All right, now you've got the tools for guiding, what's next? You've got to have clients if you want this to be a money making proposition. That too takes time and money my friend. Gone are the days when you get some business cards printed up, put them in a couple bait/tackle shops and get clients. I'm not saying that this won't work, just don't expect to be very busy. Nope, in this day and age, you have to market yourself. This means building a website, a good one that will answer many of the client's questions, make them want to book a trip with you, or at least contact you for additional information. This isn't easy. Even if you have the most fantastic website on the net, just because you built it, that still doesn't mean that the world will beat a path to your door. You have to have someone host the website, that part is easy with Lake-Link offering website hosting, but it's still an annual expense that needs to be covered.

You should be doing things that get your name out in the world. That means doing things like this, writing articles for various publications, it means promoting your service through other places as well, maybe offering to do seminars for fishing clubs or tackle shops. This will help draw business. Probably one of the best methods for getting your name out is sport shows. But these are not cheap, you have to rent booth space, there's travel expenses, lodging, meals, show displays, embroidered shirts, hats, etc, brochures to hand out, promotional items, etc, etc, etc. This can run into some major coin, but how busy do you want to be? If you're hoping to do this full time, you're going to have to do this and more. How much more is entirely up to you.

OK, now we've got the financial aspect more or less covered. Now think about the time you're going to have to invest in guiding. You have to stay on top of the fish, so now you have to be out fishing, in all weather conditions, because again, you owe it to the clients to make their time on the water as productive as possible. You can't pick and choose the weather that you're going to fish in. It seems to never fail, the weather will be perfect for fishing, until the client gets into the boat, then a major cold front blows in. You won't get a lot of repeat business if at the end of the day, all you have to show for your efforts is a lot of fresh air and a nice boat ride. So you have to be able to produce fish under all weather conditions and that my friend, isn't easy. So even though it's cold, raining, blowing and generally nasty and miserable, you have to be out there. That doesn't sound like a big deal, but believe me, some days it is.

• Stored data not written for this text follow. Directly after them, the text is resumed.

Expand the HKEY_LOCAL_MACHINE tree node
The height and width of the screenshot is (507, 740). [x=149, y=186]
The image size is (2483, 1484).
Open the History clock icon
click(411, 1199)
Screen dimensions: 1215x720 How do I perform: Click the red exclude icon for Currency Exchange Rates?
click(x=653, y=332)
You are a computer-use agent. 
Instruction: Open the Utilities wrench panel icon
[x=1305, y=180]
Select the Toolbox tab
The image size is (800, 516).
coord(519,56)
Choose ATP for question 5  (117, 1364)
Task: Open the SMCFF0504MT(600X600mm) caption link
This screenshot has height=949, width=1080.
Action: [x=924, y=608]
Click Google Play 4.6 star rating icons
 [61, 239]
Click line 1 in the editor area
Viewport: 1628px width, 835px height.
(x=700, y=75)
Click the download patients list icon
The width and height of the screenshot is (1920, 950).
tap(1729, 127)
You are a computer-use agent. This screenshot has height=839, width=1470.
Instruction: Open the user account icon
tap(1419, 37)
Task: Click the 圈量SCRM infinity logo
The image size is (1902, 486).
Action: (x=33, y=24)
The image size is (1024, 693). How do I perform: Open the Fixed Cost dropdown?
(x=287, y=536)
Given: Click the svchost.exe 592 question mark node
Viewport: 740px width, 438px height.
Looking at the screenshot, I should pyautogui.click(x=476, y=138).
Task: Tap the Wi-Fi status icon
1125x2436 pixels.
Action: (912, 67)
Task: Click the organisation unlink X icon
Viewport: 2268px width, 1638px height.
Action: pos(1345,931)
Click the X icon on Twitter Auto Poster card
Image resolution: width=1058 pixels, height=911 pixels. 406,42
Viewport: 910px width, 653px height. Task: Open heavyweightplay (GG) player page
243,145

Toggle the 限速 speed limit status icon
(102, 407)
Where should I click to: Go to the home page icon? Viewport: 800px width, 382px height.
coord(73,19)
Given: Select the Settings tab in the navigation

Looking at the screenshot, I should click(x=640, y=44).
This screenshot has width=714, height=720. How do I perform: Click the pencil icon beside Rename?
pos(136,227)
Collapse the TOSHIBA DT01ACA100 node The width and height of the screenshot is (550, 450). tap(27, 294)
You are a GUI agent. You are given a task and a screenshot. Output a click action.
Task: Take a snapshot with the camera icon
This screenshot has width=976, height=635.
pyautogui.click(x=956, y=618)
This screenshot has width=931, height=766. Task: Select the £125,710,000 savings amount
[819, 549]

All right, that still doesn't sound bad, and most times it's not. But remember, there's going to be times that you're not feeling good, or the Packer game is on, or some friends want you to hang out and pop a couple of cold, frosty ones and you've GOT to go pre-fish for an upcoming job.

Then, you've got the clients themselves. 95% of my clients are great people, a joy to fish with but that remaining 5% will drive you nuts. There's a reason that I have all of this gray hair and I can't blame it all on my kids.

You have to have good people skills. It's not enough that you're a great angler, when you're in the boat with a client, you have to wear many different hats. You have to be a teacher, a coach, a cheerleader, a story-teller, a stand up comic and sometimes even a marriage counselor! You won't believe some of the conversations that I've had in the boat with clients. You hear all of their hopes, fears, aspirations and frustrations. You'll hear about past successes and comparisons to "Guide Joe". It doesn't matter that Guide Joe was guiding them on a Canadian Fly In and that the walleyes were hitting anything that moved. Now you're fishing cold front conditions in August, with jet skis, water skiers, pontoon boats ripping around the lake with bright sunny skies and a 20 degree temperature drop, they caught walleyes throwing shallow running crankbaits and "ripped them up." "Why aren't we throwing Rapalas?" "Guide Joe said that Rapalas were the best walleye lure ever made!" Try to explain that they were fishing pre-spawn walleyes in shallow water and now you're trying to dredge up inactive fish in 25 feet of water, they won't believe you, because "Guide Joe said...."

You'll find out that there's people out there that you could actually, cheerfully pitch overboard. I had one client that when he missed a nice muskie because he didn't believe in figure 8's and didn't do one when the fish hit at boatside, started cussing a blue streak and threw a St. Croix rod and Ambassaduer 6500 reel just as far as he could. As I watched the rod disappear in 20 - 30 feet of water, knowing that there was no way I'd ever find it, I couldn't believe my eyes. The client refused to reimburse me for the rod, demanding that I give him another rod and reel! That was the only time that I returned to the landing and demanded that he GET OUT OF THE BOAT NOW!

Guide long enough and you'll find out that catching fish is actually a small part of guiding. I know some anglers that even though they make unbelievable catches, I wouldn't want them to guide me, because their people skills suck. Conversation while fishing? Forget it, you've got to catch that fish. Tell a joke or get them to crack a smile? No way Jose. Miss a fish a get bitched at. Not exactly what I would call an enjoyable day. Nope, you've got to keep the clients spirits up during those fishless times, telling jokes, stories of past successes and failures, make small talk that shows you're interested in their lives, all the while trying to figure out a pattern that will start producing fish.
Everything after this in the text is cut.